Fragmento seleccionado.
···

Bastantes críticas ha recibido James Robinson por el artículo que escribió en El Espectador el pasado domingo. El artículo cuestiona el enfoque puramente agrarista que le quiere dar al problema de la modernización regional, en particular a la reducción del asunto a un problema de distribución y devolución de tierras. Robinson propone, por el contrario, dejar a un lado el problema agrario y centrarse en otros aspectos de la modernización como la educación.
Era apenas normal que llovieran críticas. El tema de tierras en Colombia involucra aspectos sensibles que rebasan la pura modernización. En sí lo que se quiere también con las propuestas agraristas es resolver el tema de la desigualdad que es crítico bajo cualquier medición que se haga. Del mismo modo hay un tema de justicia y reparación por la cantidad de campesinos que fueron desplazados y expropiados.
Sin embargo, hay que reconocer que Robinson apunta a un asunto central de la discusión que es recurrentemente obviado por las ansias de redistribución y justicia. Más allá de la tierra lo que los campesinos y la gente de las regiones quieren es hacer parte de una sociedad moderna. Es decir, el fin es ser incluidos en el Estado y los mercados modernos al margen de los medios que se utilicen para lograr tal inclusión.

···

Consigna. ¿Cómo resumirías en dos oraciones el fragmento seleccionado?

Datos registrados.
···

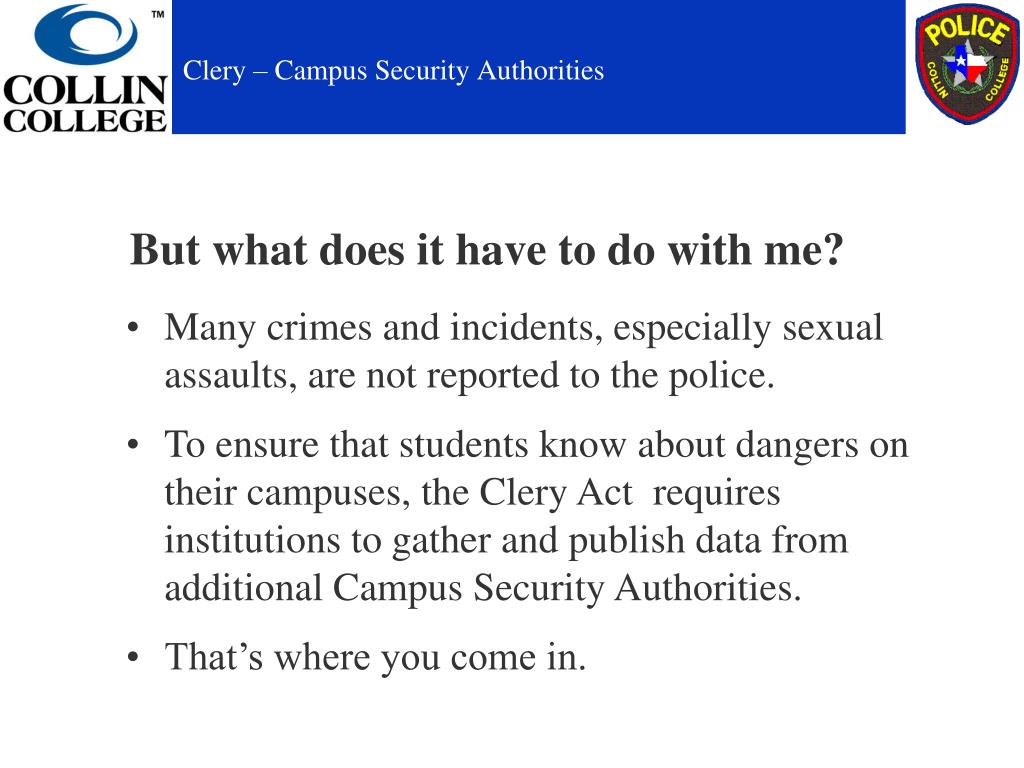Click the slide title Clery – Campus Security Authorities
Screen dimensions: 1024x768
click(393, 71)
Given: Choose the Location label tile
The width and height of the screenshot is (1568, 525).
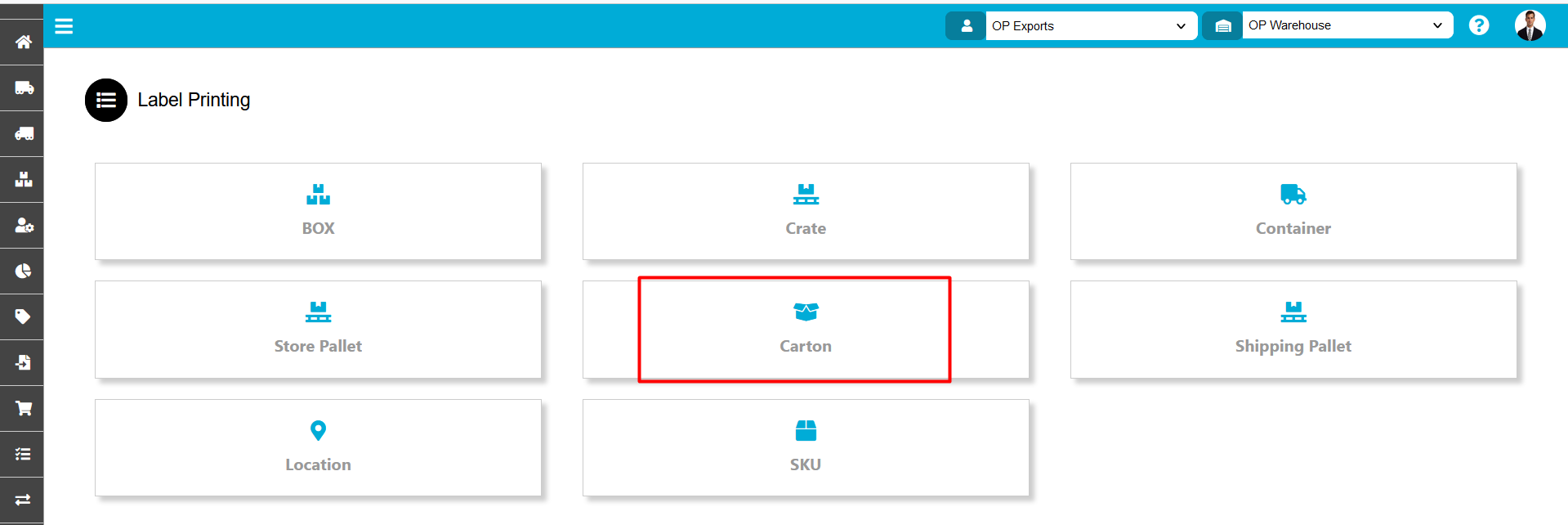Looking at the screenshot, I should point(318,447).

···

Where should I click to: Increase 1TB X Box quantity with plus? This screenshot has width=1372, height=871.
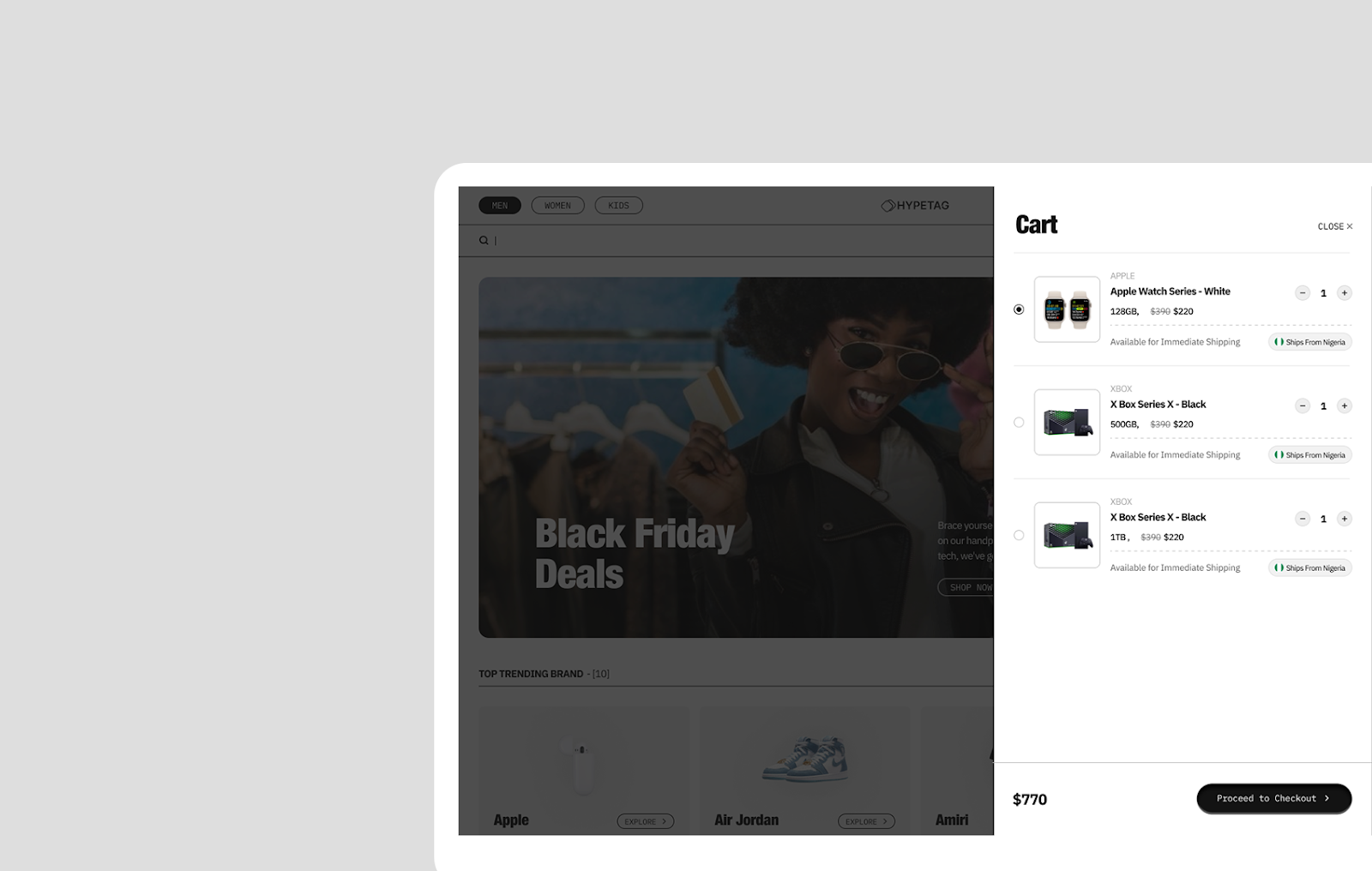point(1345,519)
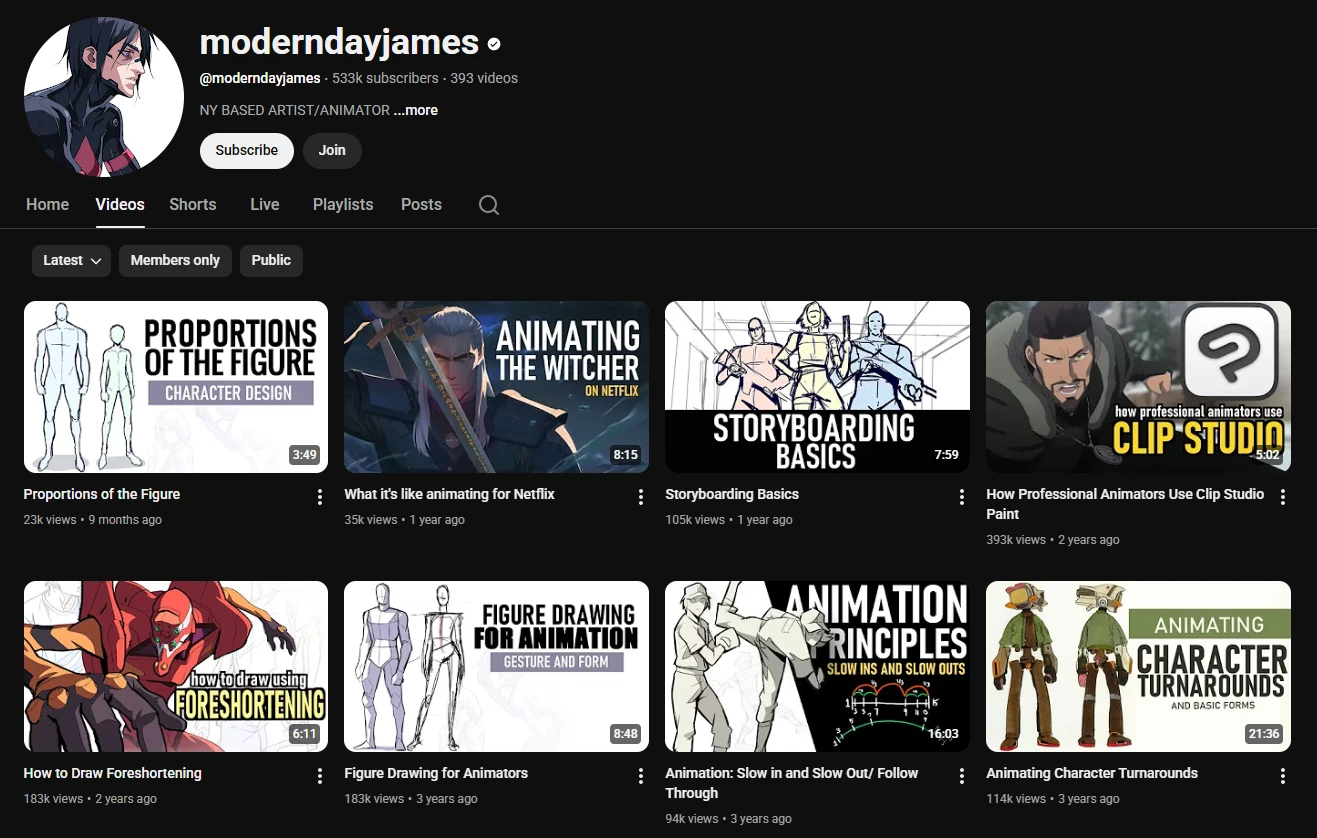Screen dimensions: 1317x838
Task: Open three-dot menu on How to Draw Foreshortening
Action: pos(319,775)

···

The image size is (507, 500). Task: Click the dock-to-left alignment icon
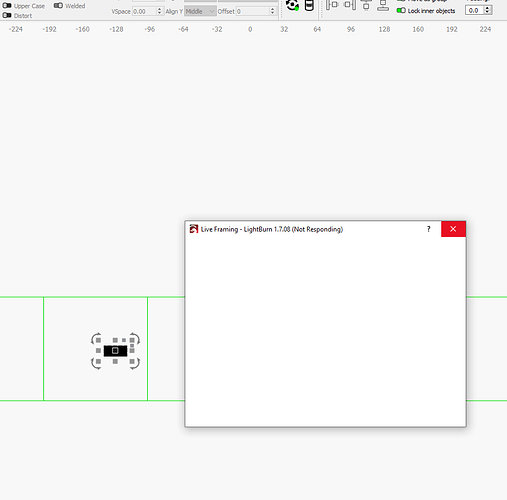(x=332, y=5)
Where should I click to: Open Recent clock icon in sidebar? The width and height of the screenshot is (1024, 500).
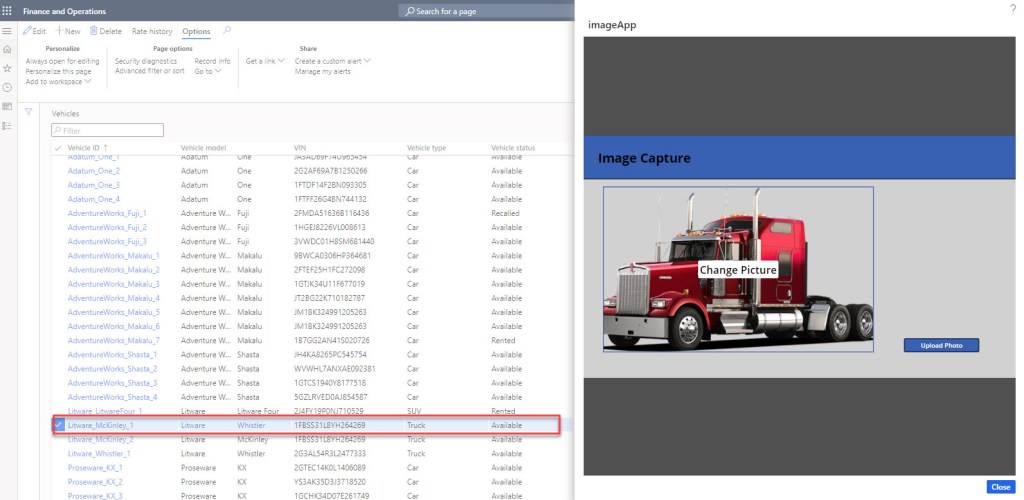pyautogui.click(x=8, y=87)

···

Respuesta del ejercicio. James Robinson recibió muchas críticas por un artículo en El Espectador que cuestiona reducir la modernización regional a la distribución y devolución de tierras y propone centrarse en otros aspectos, como la educación. Las críticas eran normales porque el tema de tierras en Colombia toca la desigualdad y la reparación a los campesinos desplazados, pero Robinson apunta a un asunto central: lo que la gente de las regiones quiere es ser incluida en el Estado y los mercados modernos.